== WRITTEN PROBLEM ==
Swap "center coordinate" for "midpoint coordinate" in every item below and give the items again with nothing else changed. Leave the pictures out.

== RECORDS ==
+ + +

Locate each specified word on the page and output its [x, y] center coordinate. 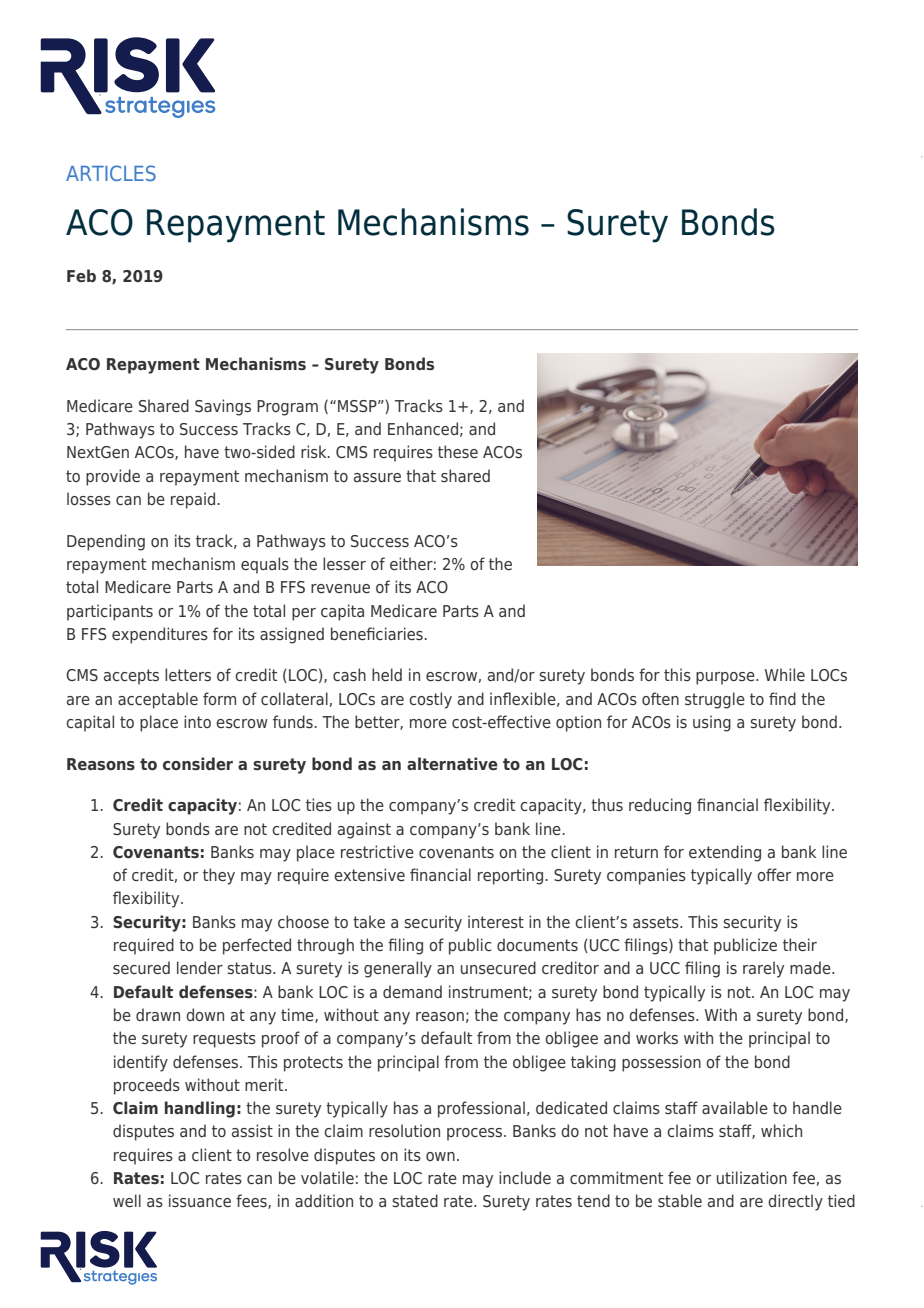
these [458, 451]
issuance [200, 1200]
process [476, 1134]
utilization [752, 1177]
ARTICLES [111, 173]
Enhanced [423, 428]
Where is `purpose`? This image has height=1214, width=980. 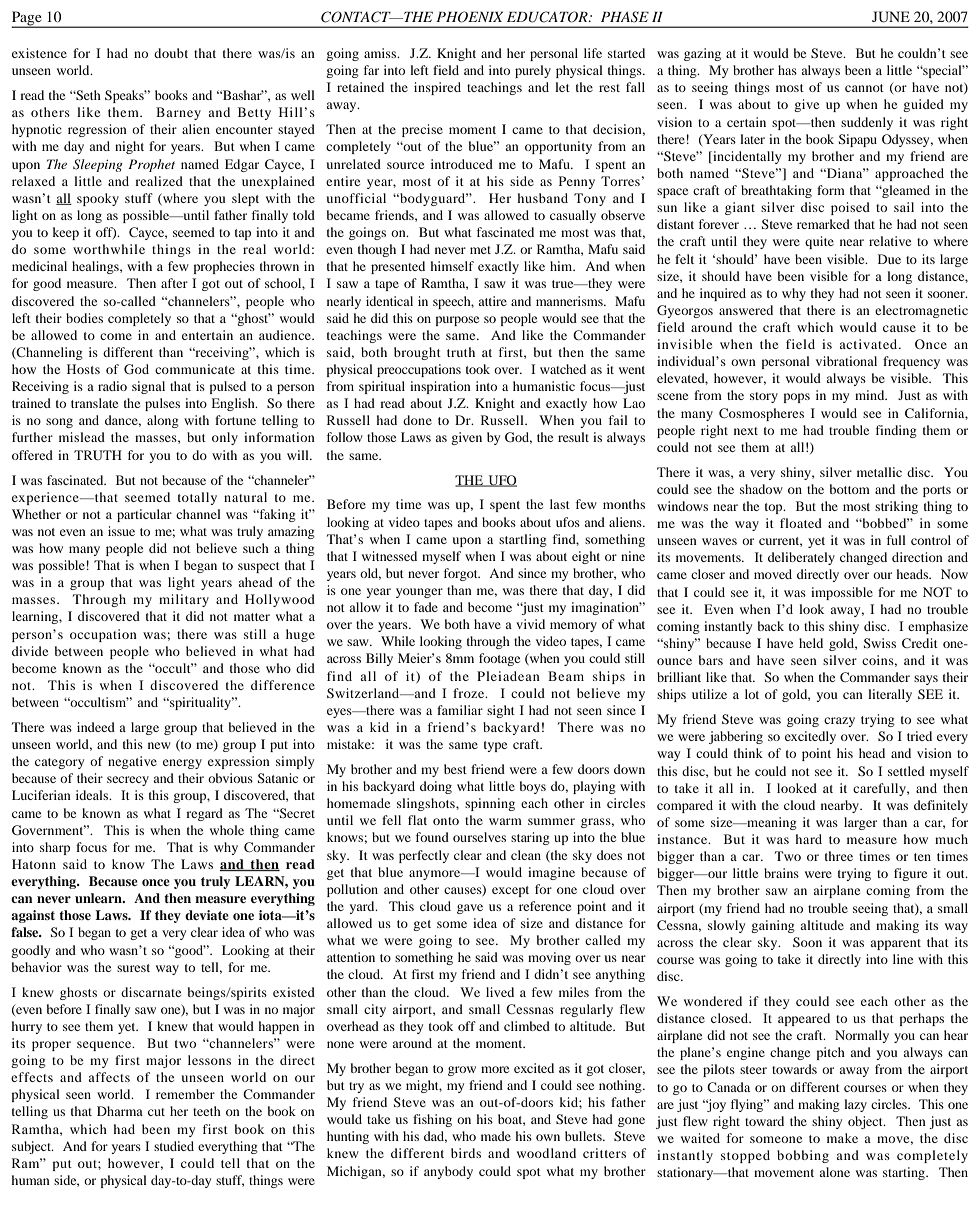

+ + +

== OUTPUT OF THE EXERCISE ==
Locate each specified word on the page and output its [x, y] midpoint coordinate. 
these [458, 451]
issuance [200, 1200]
process [476, 1134]
utilization [752, 1177]
ARTICLES [111, 173]
Enhanced [423, 428]
Where is `purpose`? This image has height=1214, width=980. 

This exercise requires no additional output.